Late one chilly but sunny afternoon on the 14th of May 1992, 29 years ago, I sat at a pub table beside the River Thames in Windsor. It’s now an ultra-posh gastro-pub called The Boatman, but it was then called The Donkey House, having once been a stable for the donkeys that plodded the towpath, pulling barges along the river. A fairly basic place full of slightly sinister young men in dark suits, ‘security’ and off-duty policemen.
Nowadays it is, according to their website, “Windsor’s only pub on the river… nestled below Windsor Castle beside the River Thames and overlooking Eton Bridge. It is just a short stroll from the Queen Victoria Statue and the Changing of the Guards at Windsor Castle and is not far from the footpaths and walks around Eton.”
All of which contains a fair bit of poetic licence, but we’ll let that pass.
Where now sits an enclosed ‘riverside terrace’ was then an area of tarmac with high tables and barstools. This particular breezy spring afternoon was chilly, and, as usual, I was early. I sat shivering, not entirely with nerves.
I hadn’t seen a picture of my date, so I only had his somewhat enigmatic description to go on. We had come across each other via Teletext, that odd technology that transmits pages of crude pixelated text via the unused lines of a television picture. Some of the pages were contact ads – and he had replied to mine. All our ‘conversations’ had been via this rather stilted medium.
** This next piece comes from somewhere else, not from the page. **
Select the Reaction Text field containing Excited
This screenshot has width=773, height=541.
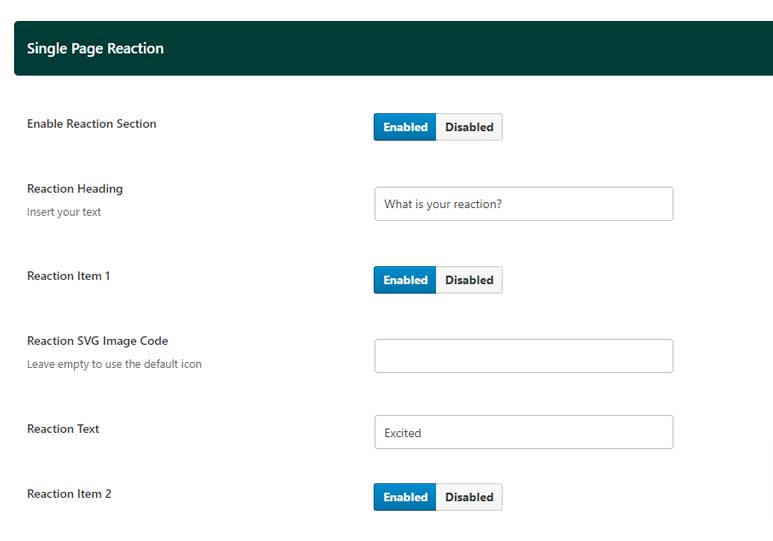pos(524,432)
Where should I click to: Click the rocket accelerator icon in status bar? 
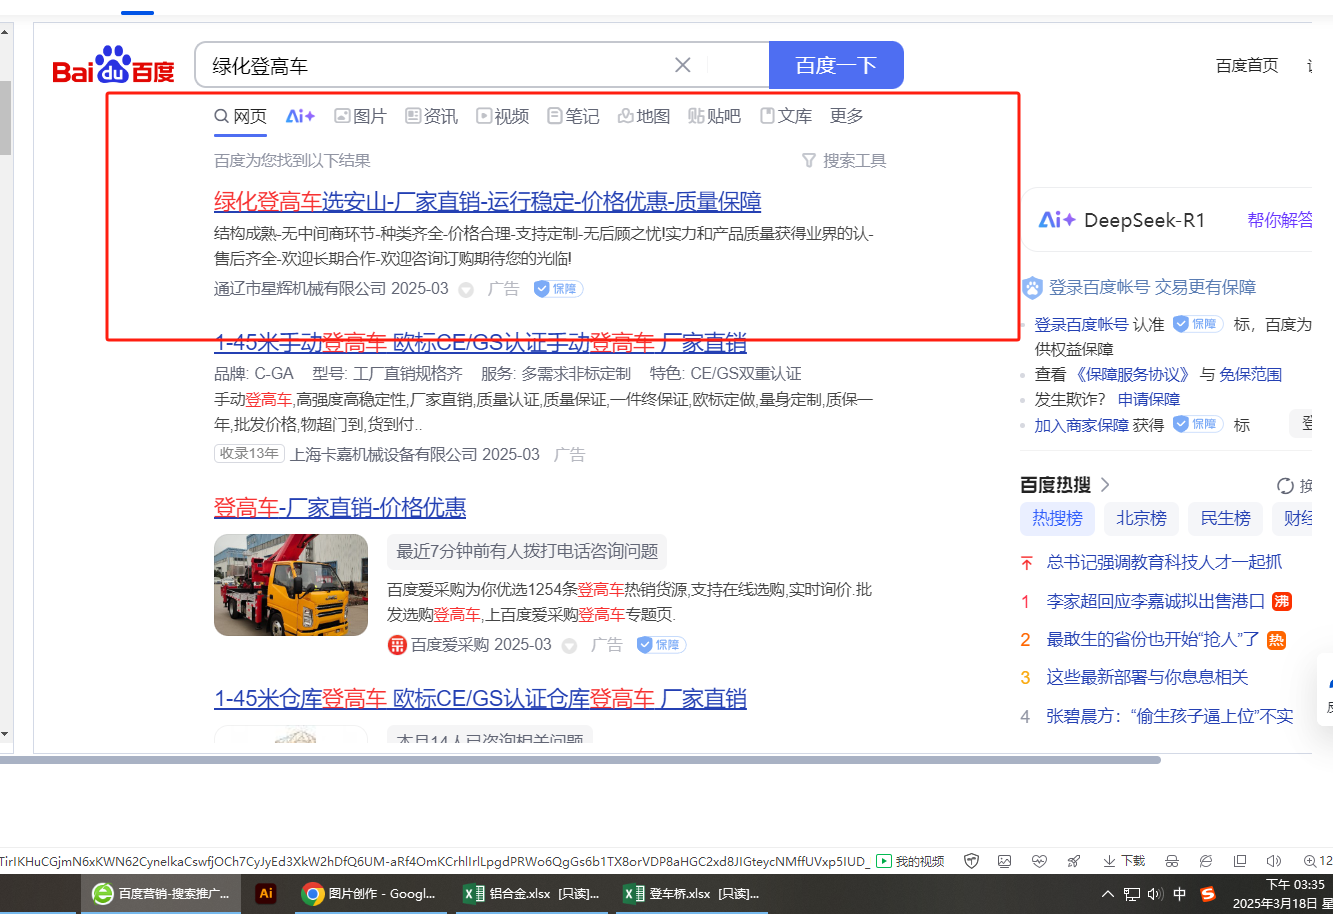click(1073, 861)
This, remember, is in the days before the internet, when mobile phones were rare objects the size and weight of house-bricks. And nearly as expensive as the house.
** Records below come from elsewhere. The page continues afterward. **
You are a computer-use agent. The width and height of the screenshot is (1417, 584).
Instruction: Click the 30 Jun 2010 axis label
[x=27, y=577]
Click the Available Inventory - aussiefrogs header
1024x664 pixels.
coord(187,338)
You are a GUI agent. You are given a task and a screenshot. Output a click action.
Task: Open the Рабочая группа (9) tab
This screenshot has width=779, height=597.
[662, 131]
I had asked him what he looked like. I had specified that, among other things, I liked shortish men, with ‘good legs’, like soccer or rugger players. He felt he qualified. As to his overall appearance:
“Down South,” he wrote, meaning back in his home country of the USA, “they take me for a Mexican. But in Alaska they think I’m Inuit.”
The sun began to go down, the breeze picked up, and I got chillier. The appointed hour approached. I’d positioned myself so that I could see everyone walking through from the carpark. Was that him? No, too tall, and besides, not that unusual in appearance. How about this one? Right height, but not enough heft. Had I been stood up, I wondered?
Nope, this is the one: brown leather aviator jacket with sheepskin collar, aviator sunglasses, chambray shirt, button-fly Levi’s, and ‘Weejuns’. And no socks. He was in fact dressed exactly as my previous (Italian-American) lover had dressed.
In case you’re wondering, ‘Weejuns’ is short for ‘Norwegians’, and refers to a particular style of brown leather loafer/moccasin/deck shoe. See above.
He told me something about himself. How his appearance came from his blend of Japanese, Chinese, Caucasian and Hawaiian ancestry – if you ever come to Hawaii you’ll see lots of guys like me, he said.
He was right. I almost lost him the first time we arrived at Honolulu airport, when he dashed off, with cries of delight, to buy us a couple of spam musubi. But I’m getting ahead of myself.
He suggested dinner at “this little Italian restaurant” just across the bridge in Eton. This is going well, I thought. It turned out to be the sort of discreetly expensive place where the parents of boys up at Eton might go for dinner: white tablecloths, dark-suited waiters, heavy drapes, dark panelling, chairs as well-upholstered as the patrons.
Dinner got off to a great start when he asked if I minded if he ordered liver.
“Mind?” I said. “Why should I mind? I love liver.”
Apparently this was a test, which I passed, because he warmed up after that, and dinner went well. We talked a lot more, and I guess we must have been a bit exuberant and unguarded. I became aware of some of the other diners looking over their metaphorical pince-nez at us.
I asked the waiter for direction to the Gents – and found myself at the door to the Ladies. Very funny, Giovanni – no tip for you tonight!
We walked back to the carpark along the river, tiptoeing through sleeping swans. He shyly asked me if I wanted to come back to his place for a cup of tea. I said I had to get home and feed the cats. He told me he was off overseas on a business trip the next day.
“How long will you be gone?”
“About a fortnight.”
“Well, call me when you get back: here’s my number.”
He renewed the offer of tea: I again declined. I’d been on so many of these sort of dates before that I had developed a rule: no intimacy on the first date. I didn’t say that outright, of course.
We parted amicably, And I drove out of Windsor through what seemed like endless troops of cavalry – they were setting up some sort of event for the next day.
Two weeks later the phone rang.
“Hi, I’m at the airport, can I come to your place?”
He never left.
Happy 29th Anniversary darling: and happy fourth wedding anniversary for tomorrow.